Business

MORTGAGES

What the week’s big mortgage moves mean for consumers

 

As three major developments were unveiled on the home mortgage front this week, consumers won some battles and lost some.

Big week for mortgages

•  New consumer protection rules:

The federal Consumer Financial Protection Bureau on Thursday issued a major rule defining safe and affordable mortgage lending that turns on a borrower’s “ability to repay.’’

•  OCC settlement:

The U.S. Comptroller of the Currency on Monday made an $8.5 billion settlement with 10 big banks. The regulator abandoned a controversial and flawed review of foreclosure foul-ups in favor of doling out payments to more than 3.8 million borrowers touched by foreclosure activity during 2009 and 2010.

A payment agent will be appointed to administer payouts. Eligible borrowers should be contacted by the end of March and don’t need to take further action, the OCC said.

•  Bank of America settles with Fannie Mae:

The Charlotte-based bank settled a dispute with mortgage giant Fannie Mae, agreeing to repurchase poorly underwritten mortgages that had been sold to Fannie Mae. Bank of America inherited most of the toxic “legacy assets’’ with its star-crossed acquisition of Countrywide Financial in 2008.

Bank of America also got approval to sell billions of dollars in mortgage-servicing rights to other outfits that specialize in the business, Nationstar and Green Tree.
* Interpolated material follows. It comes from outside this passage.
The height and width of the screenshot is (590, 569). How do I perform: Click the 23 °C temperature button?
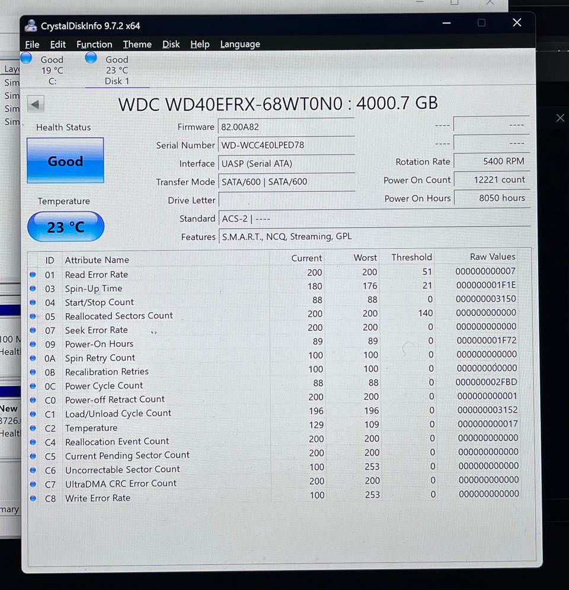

Over the coming year, about two million mortgages currently serviced by BOA for Fannie Mae, Freddie Mac and others will be shifted to those specialty firms.


mbrannigan@MiamiHerald.com

This week brought three big developments to the nation’s beleaguered mortgage landscape. For consumers, the complex moves have been mostly mystifying, but experts say they all aim at turning the page.

“There is a strong desire to put behind us all this period of time — the aftermath of the darkest period in American finance. All these things [announced this week] are intended to do that,” said John Taylor, president and CEO of the National Community Reinvestment Coalition, a Washington, D.C.-based community advocacy group. “There are good and bad things in it for consumers.’’

A new rule issued Thursday by the Consumer Financial Protection Bureau aims to prevent lenders from making the sort of toxic mortgages that forced many unsuspecting borrowers into ruin. Yet the new “qualified mortgage” rule, according to some lenders, also could perpetuate the nation’s tight credit problem and keep many would-be homebuyers on the sidelines.

Meanwhile, two settlements unveiled Monday with big banks should resolve some lingering issues from the mortgage meltdown that have kept banks focused on past errors instead of getting back to the business of lending.

Here is a quick primer on the week’s developments and some likely implications for consumers.

OCC Settlement

The Office of the Comptroller of the Currency, which regulates nationally chartered banks, Monday unveiled an $8.5 billion settlement with 10 giant banks that service mortgages.

As part of the controversial settlement, the OCC is scrapping its Independent Foreclosure Review, which was aimed at identifying victims of robo-signing and other improper foreclosure tactics by banks, but soon proved to be a badly flawed effort.

Instead, under the OCC’s new approach — which will be spelled out in enforcement actions in a couple of weeks — more than 3.8 million borrowers who faced foreclosure between Jan. 1, 2009 and Dec. 31, 2010 stand to get some payment regardless of whether they actually suffered any harm.

The mortgage servicing banks covered are Bank of America, Wells Fargo, Citibank, JPMorgan Chase, SunTrust, PNC, Sovereign, U.S. Bank, MetLife Bank and Aurora.

The agreement provides for $3.3 billion to go directly to borrowers. Another $5.2 billion is earmarked for loan modifications and the forgiveness of deficiency judgments.

The OCC said the amount that eligible borrowers get will range from a few hundred dollars up to $125,000, depending on the type of error that possibly occurred in their mortgage servicing.

“If a borrower went through foreclosure with one of those 10 lenders, they should receive a couple hundred bucks, whether they deserve it or not,” said Guy Cecala, publisher and CEO of Inside Mortgage Finance Publications in Bethesda, Md., which tracks news and statistics in the residential mortgage industry. “The odds of getting $125,000 is the odds of winning the lottery. It would have to be a false foreclosure or where they were thrown out of their house illegally.”

The OCC will look to 13 broad categories of errors outlined in the Independent Foreclosure Review launched in April 2011.

Those include a litany of bumblings and misdeeds by the mortgage servicers, ranging from foreclosing on a homeowner who was following the rules during a trial period of a loan modification, to failing to offer a loan modification as mandated under a government program, to failing to follow up with a borrower to obtain needed documents under a government program.